TEST.scored <- ml_predict(spark_random_forest_model, TEST )

TEST.scored


## Cross-Validated Example 

features_outcome <- colnames(TRAIN)

features <- features_outcome[!features_outcome %in% c('mpg')]

features_plus <- paste(features , collapse=' + ')

my_formula <- paste0('mpg ~ ' , features_plus)

param_grid <-   list(
  randForest = list(
    num_trees  = c(200, 400, 1600) 
  )
)  

rf_pipeline <- ml_pipeline(sc) %>%
  ft_r_formula(my_formula) %>%
    ml_random_forest_regressor( feature_subset_strategy = "onethird",
                              seed = sample(1:10000, 1),
                              max_depth = 30, 
                              subsampling_rate = .90 , 
                              uid ='randForest')

rf_cv <- ml_cross_validator(
  sc, 
  estimator = rf_pipeline, 
  estimator_param_maps = param_grid,
  evaluator = ml_multiclass_classification_evaluator(sc, 
                                                     metric_name = "weightedPrecision"),
  num_folds = 3
)

cv_model <- rf_cv %>% ml_fit(TRAIN)


TEST.scored <- ml_predict(cv_model, TEST )

TEST.scored

Nov 16 '19 00:11 jkylearmstrong

@pbiecek thanks in advance for any assistance!

Nov 16 '19 00:11 jkylearmstrong

Following the H20 example we can indeed use DALEX.

I suppose on my wish list would be to extend the methods developed to work with a spark data frame and spark models.
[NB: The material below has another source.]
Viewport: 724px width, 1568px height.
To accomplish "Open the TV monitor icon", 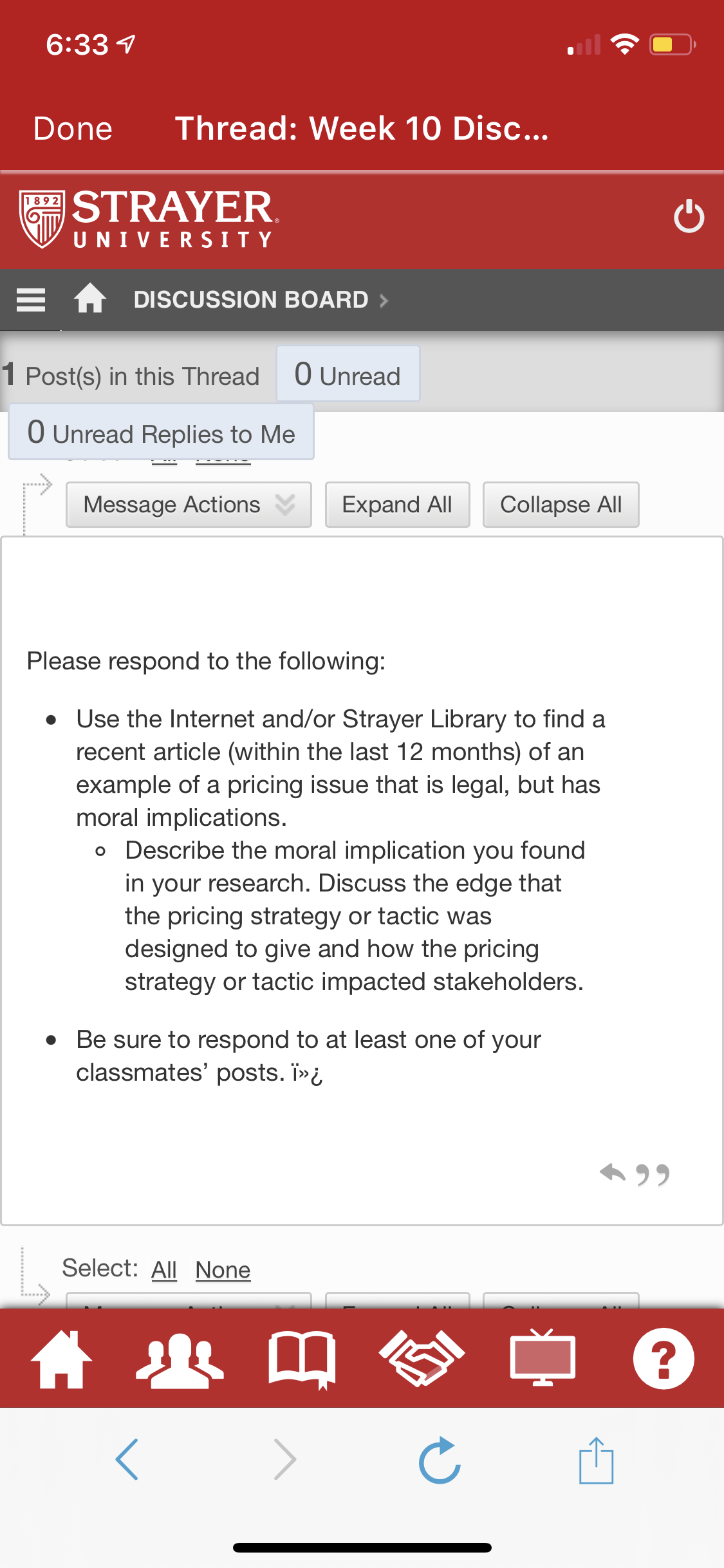I will (543, 1357).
As this is now, we are going to be limited to what data is used for the explain function.

If the spark data frame is very large then we would need to sample in order to use DALEX, breakDown.

library('sparklyr')
library('dplyr')

sc <- spark_connect(master = "yarn-client")

mtcars

mtcars_spark <- copy_to(sc,mtcars)


parts <- sdf_random_split(mtcars_spark, train=.7, test=.3)

TRAIN <- parts$train
TEST <- parts$test

spark_random_forest_model <- ml_random_forest_regressor(TRAIN, mpg ~. )

spark_random_forest_model

TEST.scored <- ml_predict(spark_random_forest_model, TEST )

TEST.scored


## Cross-Validated Example 

features_outcome <- colnames(TRAIN)

features <- features_outcome[!features_outcome %in% c('mpg')]

features_plus <- paste(features , collapse=' + ')

my_formula <- paste0('mpg ~ ' , features_plus)

param_grid <-   list(
  randForest = list(
    num_trees  = c(200, 400, 1600) 
  )
)  

rf_pipeline <- ml_pipeline(sc) %>%
  ft_r_formula(my_formula) %>%
    ml_random_forest_regressor( feature_subset_strategy = "onethird",
                              seed = sample(1:10000, 1),
                              max_depth = 30, 
                              subsampling_rate = .90 , 
                              uid ='randForest')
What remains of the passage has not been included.